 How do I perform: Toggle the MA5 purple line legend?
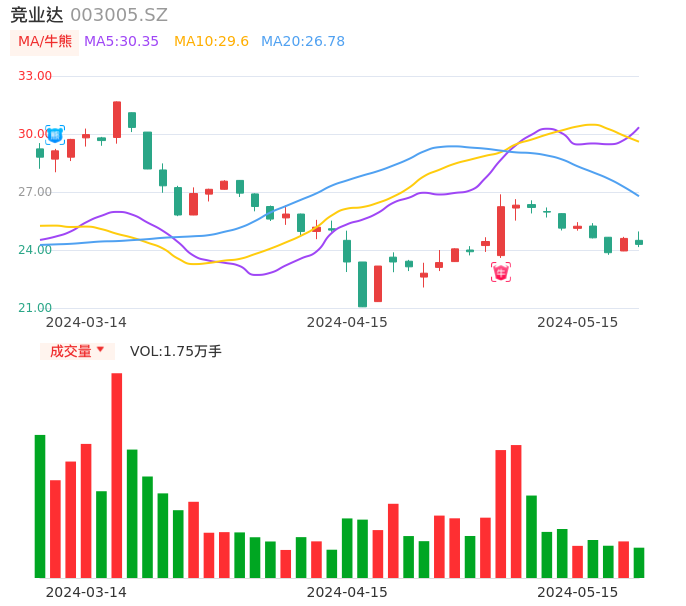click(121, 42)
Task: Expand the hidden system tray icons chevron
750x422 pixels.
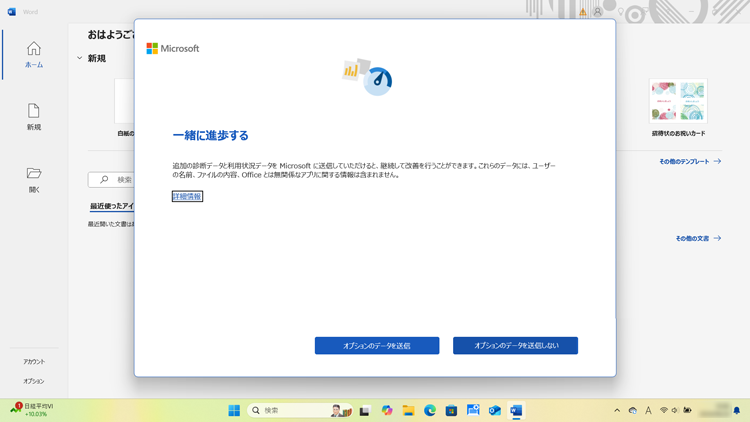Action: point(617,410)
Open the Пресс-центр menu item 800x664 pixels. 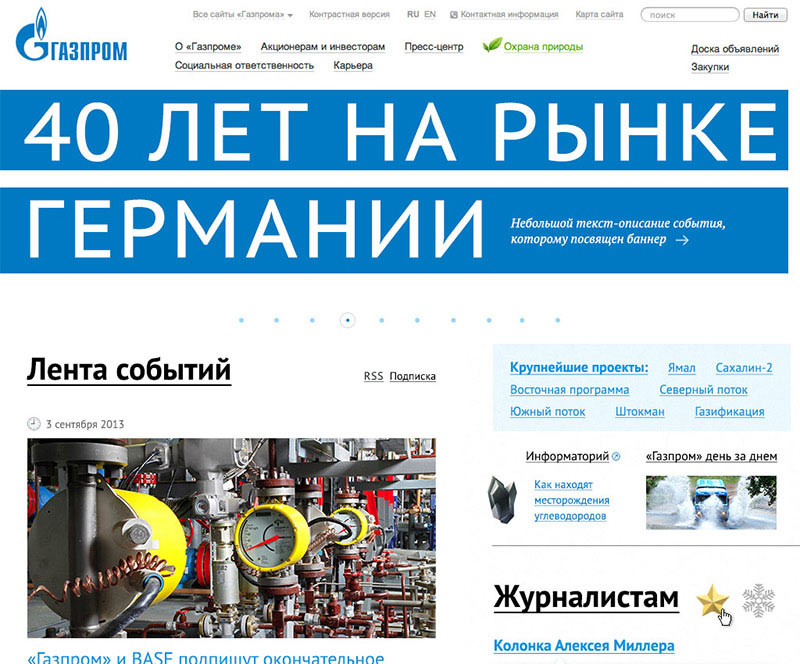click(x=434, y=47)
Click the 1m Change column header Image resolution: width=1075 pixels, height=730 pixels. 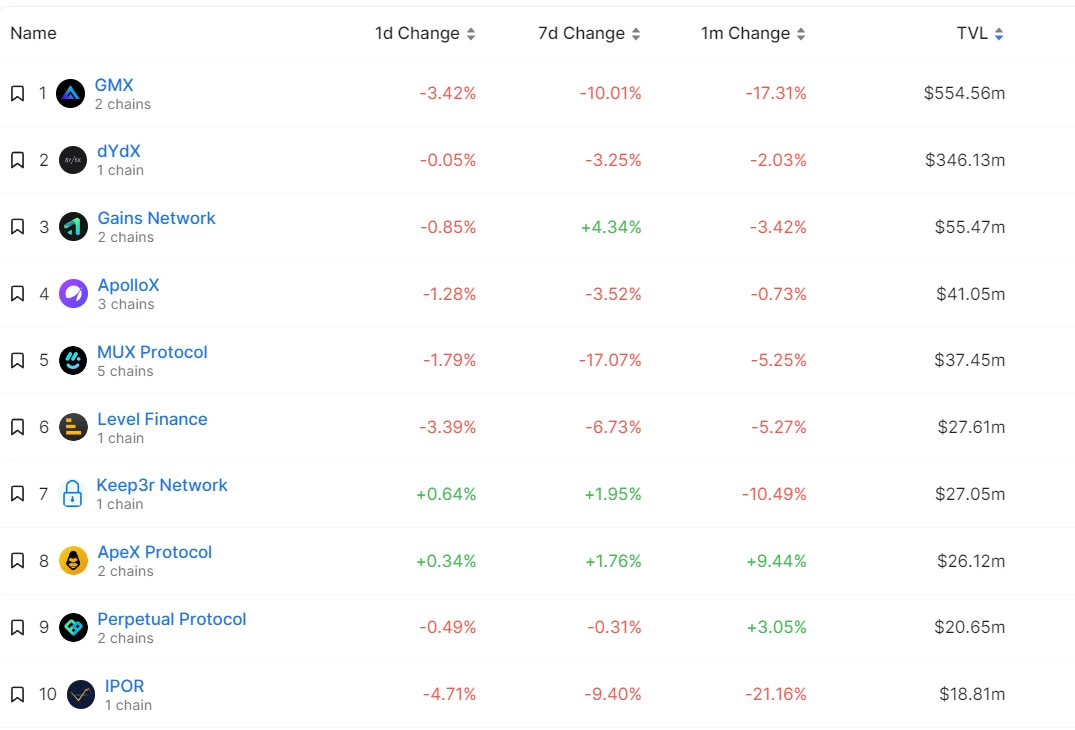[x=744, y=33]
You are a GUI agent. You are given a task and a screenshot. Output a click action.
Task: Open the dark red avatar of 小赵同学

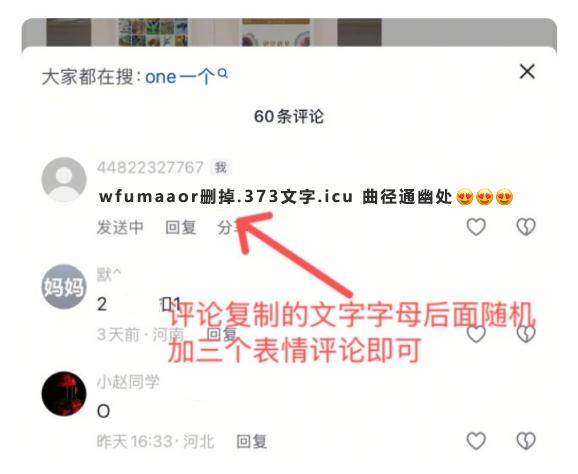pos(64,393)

* * * *

* **PROBLEM**
Beginning with the line where "You are a GUI" appears, reproduce every remaining line of the listing above, the last one included, but none of the pictures.

* **SOLUTION FOR THIS EXERCISE**
You are a GUI agent. You are given a task and a screenshot. Output a click action.
Task: Open the dark red avatar of 小赵同学

pos(64,393)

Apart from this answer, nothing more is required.